The regression model also posits that empirical observations tend to deviate from the linear pattern, and that the deviations are themselves a random variable. We will have considerably more to say about the random deviations in Chapter 16, but it is very useful at the outset to understand this aspect of the regression model.

Linear regression analysis does not demand that all points line up perfectly, or that the two continuous variables have a very close (or “strong”) association. On the other hand, if groups of observations systematically depart from the general linear pattern, we should ask if the deviations are truly random, or if there is some other factor to consider as we untangle the relationship between Y and X.

What Are We Assuming?

The preceding discussion outlines the conditions under which we can generalize using regression analysis. First, we need a logical or theoretical reason to anticipate that Y and X have a linear relationship. Second, the default method1 that we use to estimate the line of best fit works reliably. We know that the method works reliably when the random errors, ei, satisfy four conditions:

● They are normally distributed.

● They have a mean value of 0.

● They have a constant variance, s2, regardless of the value of X.

● They are independent across observations.

At this early stage in the presentation of this technique, it might be difficult to grasp all the implications of these conditions. Start by understanding that the following might be red flags in a scatter plot with a fitted line:

● The points seem to bend or oscillate predictably around the line.

● There are a small number of outliers that stand well apart from the mass of the points.

● The points seem snugly concentrated near one end of the line but fan out toward the other end.

● There seem to be greater concentrations of points distant from the line, but not so many points concentrated near the line.

In this example, none of these trouble signs is present. In the next chapter, we will learn more about looking for problems with the important conditions for inference. For now, let’s proceed assuming that the sample satisfies all of the conditions.

Interpreting Regression Results

There are four major sections in the results panel for the linear fit (see Figure 15.5), three of which are fully disclosed by default. We have already seen the equation of the line of best fit and discussed its meaning. In this part of the chapter, we will discuss the three other sections in order.

Figure 15.5: Regression Results

Figure 1.1 Some JMP Help Options

Summary of Fit

Under the heading Summary of Fit, we find five statistics that describe the fit between the data and the model.

RSquare and RSquare Adj both summarize the strength of the linear relationship between the two continuous variables. The R-square statistics range between 0.0 and 1.0, where 1.0 is a perfect linear fit. Just as in Chapter 4, think of R square as the proportion of variation in Y that is associated with X. Here, both statistics are approximately 0.86, suggesting that a male’s waist measurement could be a very good predictor of his BMI.

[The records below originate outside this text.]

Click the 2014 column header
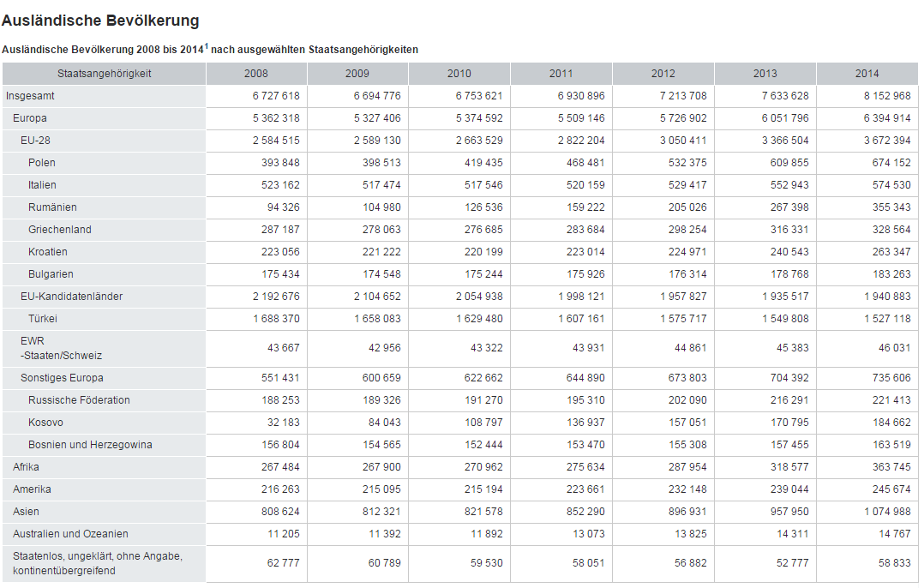This screenshot has width=924, height=588. point(867,74)
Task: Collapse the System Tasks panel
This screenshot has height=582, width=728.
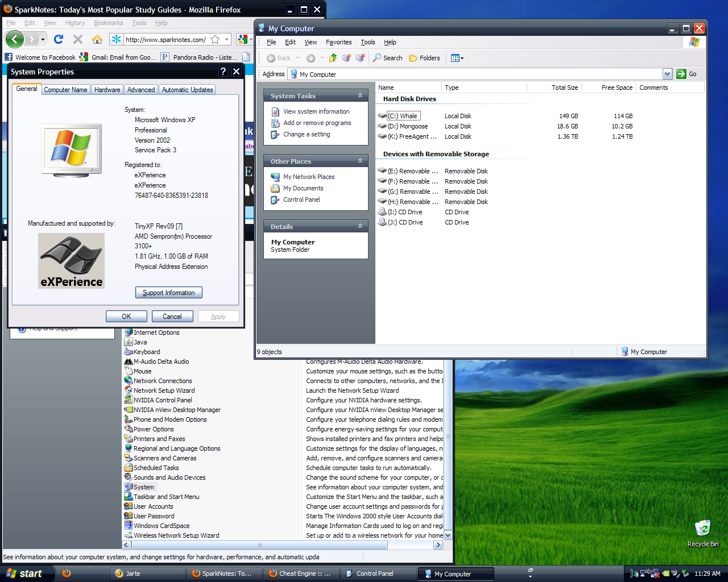Action: click(360, 95)
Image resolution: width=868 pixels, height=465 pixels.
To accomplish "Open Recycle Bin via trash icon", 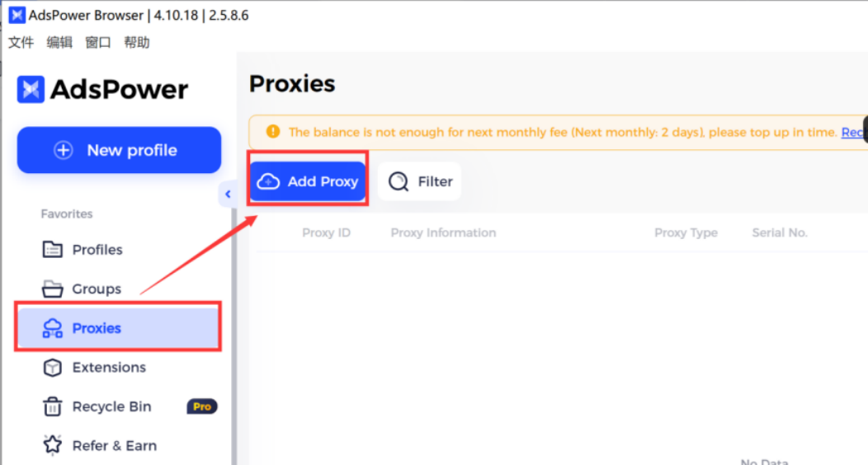I will 53,406.
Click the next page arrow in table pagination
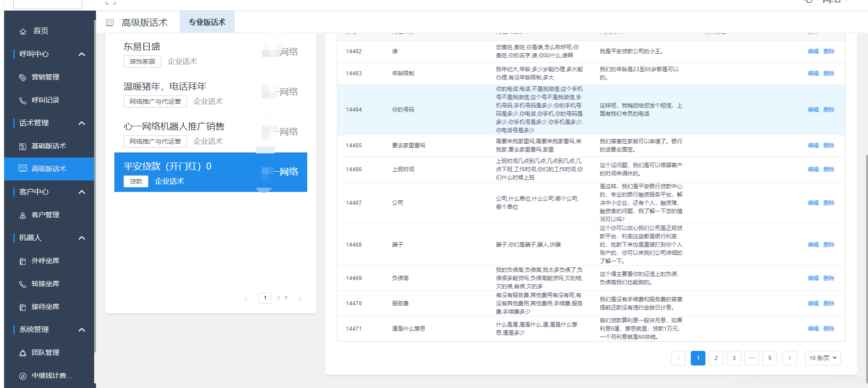 [x=789, y=358]
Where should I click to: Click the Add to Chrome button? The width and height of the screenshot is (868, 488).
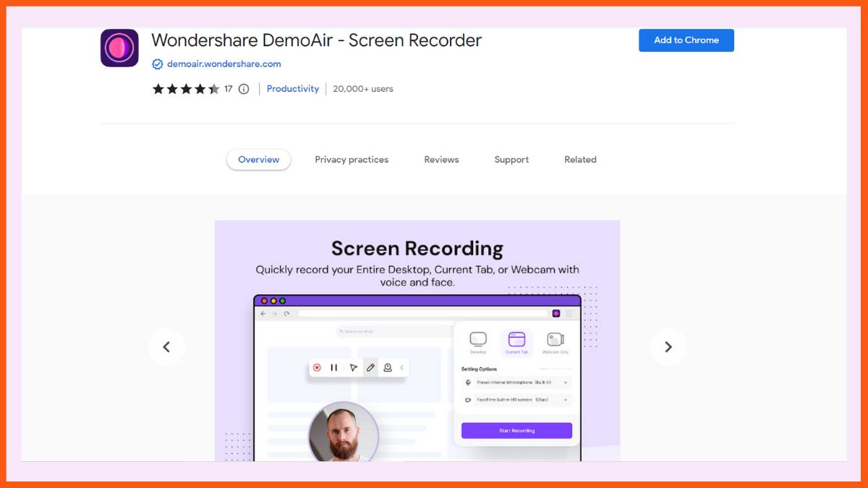click(x=686, y=40)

Root Mean Square Error (RMSE) is a measure of the dispersion of the points from the estimated line. Think of it as the sample standard deviation of the random noise term, ε. When points are tightly clustered near the line, this statistic is relatively small. When points are widely scattered from the line, the statistic is relatively large. Comparing the RMSE to the mean of the response variable (next statistic) is one way to assess its relative magnitude.

Mean of Response is just the sample mean value of Y.

Observations is the sample size. In this table, we have complete waist and BMI data for 2600 men. Although we selected 2,887 rows with the data filter, 287 of the rows were missing a value for one or both of the columns in the regression model.

Lack of Fit

The next heading is Lack of Fit, but this panel is initially minimized in this case. Lack of fit tests typically are considered topics for more advanced statistics courses, so we only mention them here without further comment.

Analysis of Variance

These ANOVA results should look familiar if you have just completed Chapter 14. In the context of regression, ANOVA gives us an overall test of significance for the regression model. In a one-way ANOVA, we hypothesized that the mean of a response variable was the same across several categories. In regression, we hypothesize that the mean of the response variable is the same regardless of X—that Y does not vary in tandem with X.

We read the table just as we did in the previous chapter, focusing on the F-ratio and the corresponding P-value. Here F is over 15.471 and the P-value is smaller than 0.0001. This probability is so small that it is highly unlikely that the computed F-ratio came about through the error associated with random sampling. We reject the null hypothesis that waist circumference and BMI are unrelated, and conclude that we have found a statistically significant relationship.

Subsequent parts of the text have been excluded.